У булгаковского профессора, как и у Фауста Гёте, после создания гомункула возрастают знания и обогащается опыт. Именно после истории с гомункулом Фауст сумел отелеснить Елену Прекрасную и вступить с нею в брак. Булгаковский профессор в повести СС понимает, что «нарвался на этой операции, как третьекурсник» [25, с. 503], т.е. как студент, освоивший теорию, но не проверивший ее на практике. Заслуга Преображенского – развенчание прекраснодушных представлений о неважности качества исходного материала для создания гомункула, как духовных, так и материальных его компонентов. Итоги эксперимента булгаковского профессора, судя по пафосному их озвучиванию в повести, подаются писателем как открытие, важное для теории и практики искусственного создания человека в целом.Из дневника Борменталя: «Гипофиз – закрытая камера, определяющая человеческое данное лицо. Данное!.. а не общечеловеческое!»[25, с. 504].

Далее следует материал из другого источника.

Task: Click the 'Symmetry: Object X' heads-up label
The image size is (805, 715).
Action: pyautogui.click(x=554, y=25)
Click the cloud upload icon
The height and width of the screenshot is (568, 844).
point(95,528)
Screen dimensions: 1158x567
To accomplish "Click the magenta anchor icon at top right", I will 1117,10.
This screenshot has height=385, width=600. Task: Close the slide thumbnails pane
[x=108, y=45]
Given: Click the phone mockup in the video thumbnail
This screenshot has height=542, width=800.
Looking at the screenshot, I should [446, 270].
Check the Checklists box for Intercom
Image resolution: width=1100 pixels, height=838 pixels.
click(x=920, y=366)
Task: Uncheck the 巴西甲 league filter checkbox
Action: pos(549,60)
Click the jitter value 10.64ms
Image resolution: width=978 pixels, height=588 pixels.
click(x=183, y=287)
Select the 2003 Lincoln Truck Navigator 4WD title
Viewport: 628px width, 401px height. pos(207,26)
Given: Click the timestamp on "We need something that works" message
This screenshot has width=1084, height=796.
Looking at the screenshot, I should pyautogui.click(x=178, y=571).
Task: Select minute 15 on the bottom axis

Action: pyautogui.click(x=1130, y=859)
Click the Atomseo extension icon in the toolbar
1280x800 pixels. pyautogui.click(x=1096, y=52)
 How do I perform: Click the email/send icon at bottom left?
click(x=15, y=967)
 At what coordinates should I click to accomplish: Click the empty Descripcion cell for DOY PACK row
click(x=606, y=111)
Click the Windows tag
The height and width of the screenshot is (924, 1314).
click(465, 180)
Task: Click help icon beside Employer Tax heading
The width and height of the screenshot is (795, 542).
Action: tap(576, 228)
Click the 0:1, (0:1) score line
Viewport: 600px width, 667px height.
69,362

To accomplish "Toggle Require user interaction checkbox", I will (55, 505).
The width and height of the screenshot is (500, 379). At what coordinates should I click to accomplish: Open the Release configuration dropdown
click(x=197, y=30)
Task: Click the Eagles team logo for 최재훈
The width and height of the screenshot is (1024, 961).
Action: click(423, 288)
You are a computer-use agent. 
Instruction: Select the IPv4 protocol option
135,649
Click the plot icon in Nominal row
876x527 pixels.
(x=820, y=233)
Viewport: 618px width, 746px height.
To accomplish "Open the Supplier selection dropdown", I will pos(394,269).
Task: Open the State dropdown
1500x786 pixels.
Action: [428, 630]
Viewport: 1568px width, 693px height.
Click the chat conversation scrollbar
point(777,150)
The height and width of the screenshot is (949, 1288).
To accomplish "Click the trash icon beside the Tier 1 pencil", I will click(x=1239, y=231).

Таким образом, суть экспериментов с гомункулами у Гёте и Булгакова схожа: писатели в манипуляциях с искусственно созданными живыми существами подразумевают одинаковые их компоненты – душу и тело. Также проявляется и узкий аспект сравнения – качественные характеристики душ гомункулов. У Гёте качества гомункула носятобобщенный характер, как следует из приведенной выше реплики Гёте из беседы с Эккерманом: ясность прозорливого ума, тяга к красоте и плодотворной деятельности, бунтарство, роднящее его с Мефистофелем. Гомункул Вагнера в полной мере «новое существо», у него нет отягощающего и омрачающего опыта. Булгаков же сосредоточен в описании московского гомункула на его качественных характеристиках души/сердца, которые являются результатом жизненного опыта конкретного человека.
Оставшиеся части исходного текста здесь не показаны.